* [What you have to do]
An exact transcription of all the entries below is required.

* [Task material]
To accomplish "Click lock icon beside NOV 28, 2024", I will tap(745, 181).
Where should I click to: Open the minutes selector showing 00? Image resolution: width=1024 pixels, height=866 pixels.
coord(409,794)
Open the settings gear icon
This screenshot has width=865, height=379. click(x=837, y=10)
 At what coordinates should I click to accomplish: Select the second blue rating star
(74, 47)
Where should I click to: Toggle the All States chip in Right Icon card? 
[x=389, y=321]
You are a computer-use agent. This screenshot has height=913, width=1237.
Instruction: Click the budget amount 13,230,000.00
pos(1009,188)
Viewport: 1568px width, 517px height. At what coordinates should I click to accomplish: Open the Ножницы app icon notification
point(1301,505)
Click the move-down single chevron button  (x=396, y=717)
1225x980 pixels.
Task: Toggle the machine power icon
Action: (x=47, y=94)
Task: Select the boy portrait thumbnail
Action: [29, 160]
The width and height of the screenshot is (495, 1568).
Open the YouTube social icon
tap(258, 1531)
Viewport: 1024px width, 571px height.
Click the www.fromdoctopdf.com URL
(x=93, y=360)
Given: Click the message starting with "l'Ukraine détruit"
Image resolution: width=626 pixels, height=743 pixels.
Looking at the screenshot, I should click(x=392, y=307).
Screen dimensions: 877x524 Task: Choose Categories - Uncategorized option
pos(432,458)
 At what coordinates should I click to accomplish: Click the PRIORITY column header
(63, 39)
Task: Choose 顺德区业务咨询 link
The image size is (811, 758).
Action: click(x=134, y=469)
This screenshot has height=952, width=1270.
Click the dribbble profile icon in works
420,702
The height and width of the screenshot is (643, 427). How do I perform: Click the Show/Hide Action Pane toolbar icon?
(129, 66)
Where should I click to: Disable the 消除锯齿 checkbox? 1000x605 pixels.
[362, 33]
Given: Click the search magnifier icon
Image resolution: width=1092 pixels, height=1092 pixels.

* [Solution to the problem]
To accomplish "Click lock icon beside NOV 28, 2024", I will tap(745, 181).
Where should I click to: Open the minutes selector showing 00? Image resolution: width=1024 pixels, height=866 pixels.
coord(409,794)
Open the settings gear icon
This screenshot has width=865, height=379. click(x=837, y=10)
 At what coordinates should I click to accomplish: Select the second blue rating star
(74, 47)
Where should I click to: Toggle the All States chip in Right Icon card? 
[x=389, y=321]
You are a computer-use agent. This screenshot has height=913, width=1237.
Instruction: Click the budget amount 13,230,000.00
pos(1009,188)
Viewport: 1568px width, 517px height. At what coordinates should I click to accomplish: Open the Ножницы app icon notification
point(1301,505)
Click the move-down single chevron button  (x=396, y=717)
1225x980 pixels.
Task: Toggle the machine power icon
Action: (x=47, y=94)
Task: Select the boy portrait thumbnail
Action: [29, 160]
The width and height of the screenshot is (495, 1568).
Open the YouTube social icon
tap(258, 1531)
Viewport: 1024px width, 571px height.
Click the www.fromdoctopdf.com URL
(x=93, y=360)
Given: Click the message starting with "l'Ukraine détruit"
Image resolution: width=626 pixels, height=743 pixels.
Looking at the screenshot, I should click(x=392, y=307).
Screen dimensions: 877x524 Task: Choose Categories - Uncategorized option
pos(432,458)
 At what coordinates should I click to accomplish: Click the PRIORITY column header
(63, 39)
Task: Choose 顺德区业务咨询 link
The image size is (811, 758).
Action: click(x=134, y=469)
This screenshot has height=952, width=1270.
Click the dribbble profile icon in works
420,702
The height and width of the screenshot is (643, 427). How do I perform: Click the Show/Hide Action Pane toolbar icon?
(129, 66)
Where should I click to: Disable the 消除锯齿 checkbox? 1000x605 pixels.
[362, 33]
Given: Click the search magnifier icon
Image resolution: width=1092 pixels, height=1092 pixels.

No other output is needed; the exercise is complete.